** MATERIAL PROVIDED follows **

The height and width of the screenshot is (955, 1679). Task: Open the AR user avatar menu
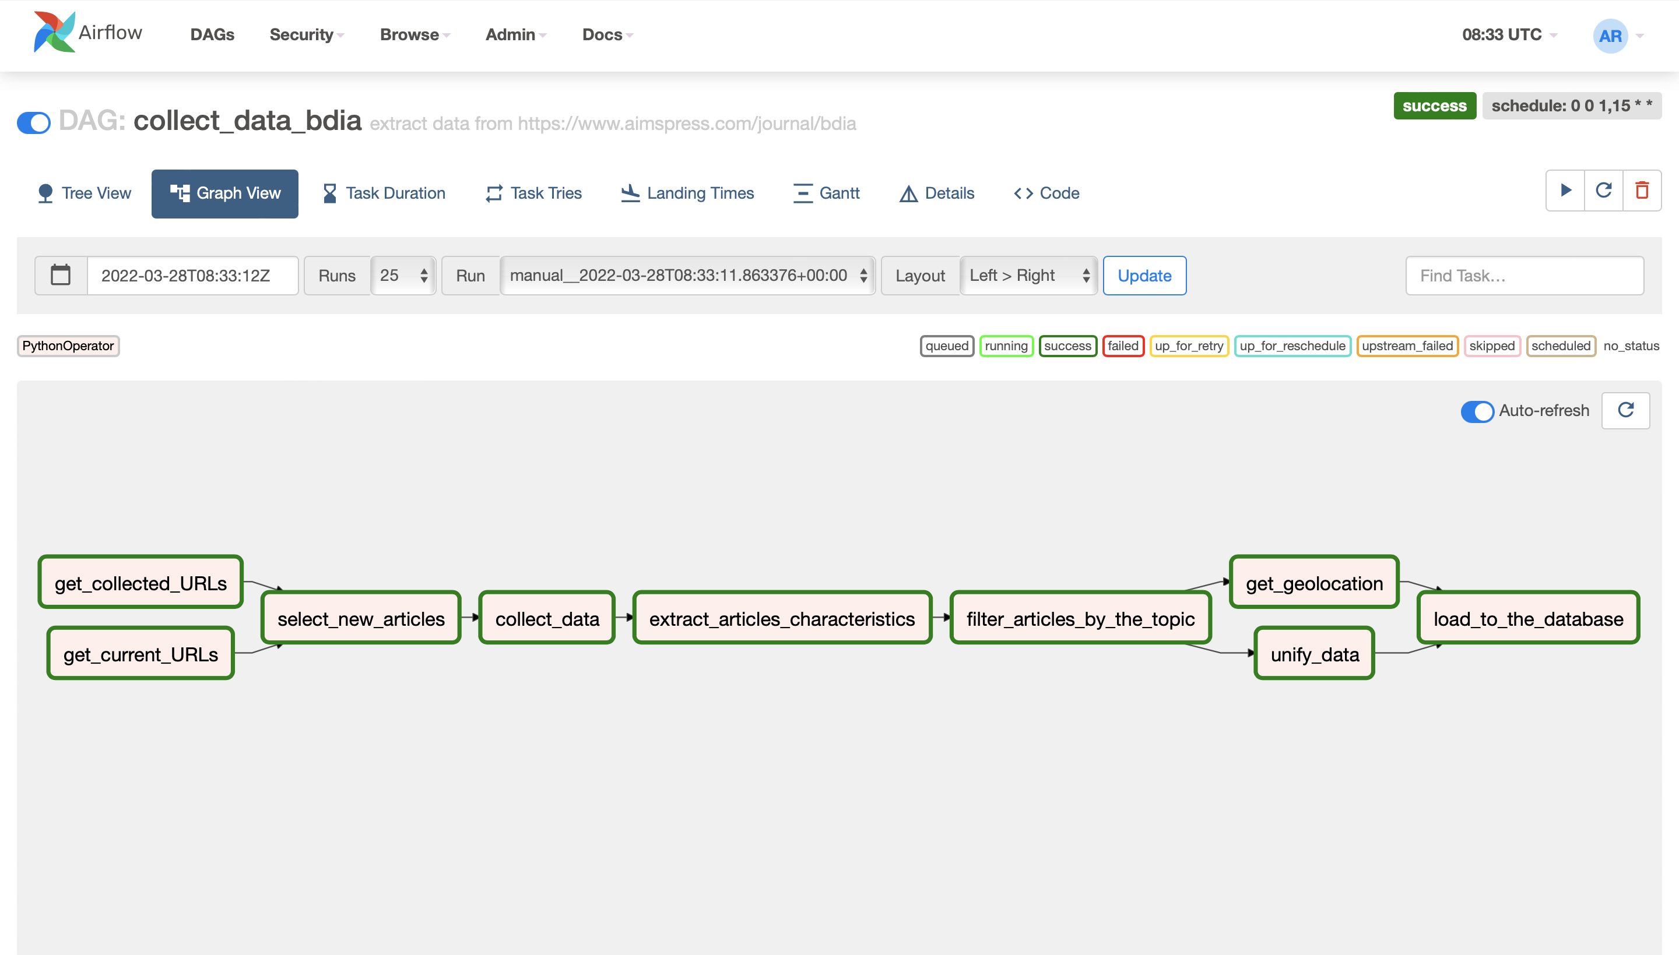pyautogui.click(x=1611, y=35)
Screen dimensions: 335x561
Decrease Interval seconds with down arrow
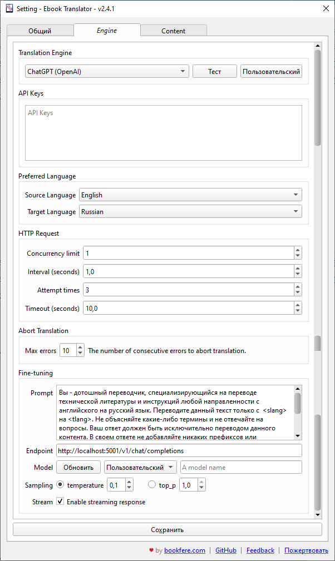coord(298,275)
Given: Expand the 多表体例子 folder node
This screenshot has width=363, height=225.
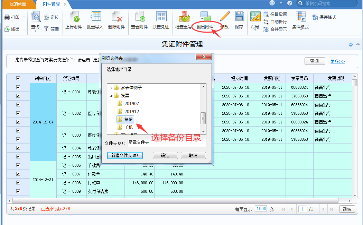Looking at the screenshot, I should point(111,88).
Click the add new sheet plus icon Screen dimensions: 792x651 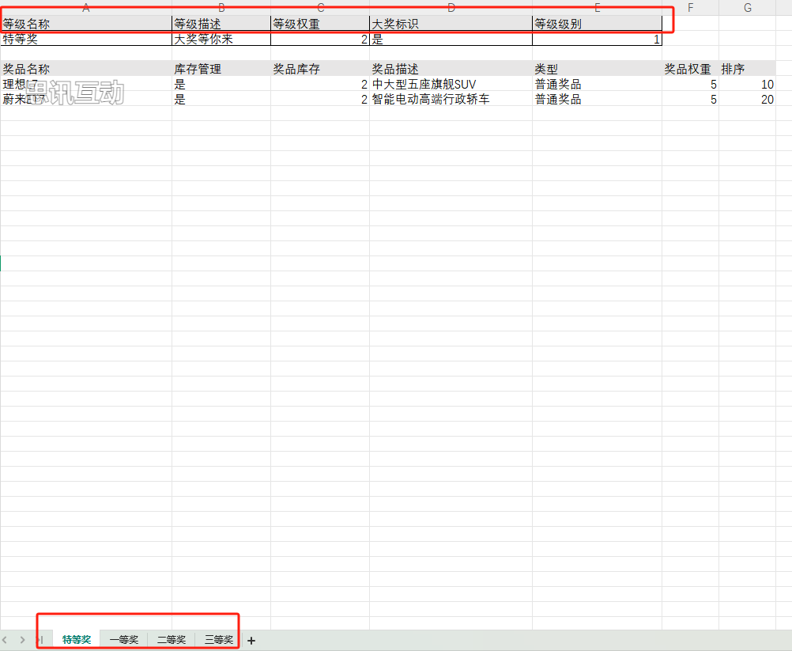[x=251, y=640]
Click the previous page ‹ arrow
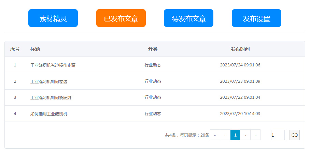Image resolution: width=310 pixels, height=157 pixels. coord(225,135)
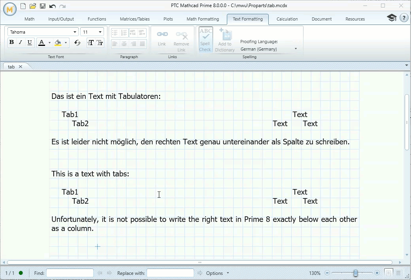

** End of MATERIAL PROVIDED **

(WHAT IS BEING ASKED):
Output exactly the span of lines from the top of the listing through the line holding "Given: Expand the 多表体例子 folder node", and leave every picture out.

(RESULT FOR THIS TASK):
The height and width of the screenshot is (955, 1679). Task: Open the AR user avatar menu
pyautogui.click(x=1611, y=35)
Screen dimensions: 335x561
Decrease Interval seconds with down arrow
coord(298,275)
Given: Expand the 多表体例子 folder node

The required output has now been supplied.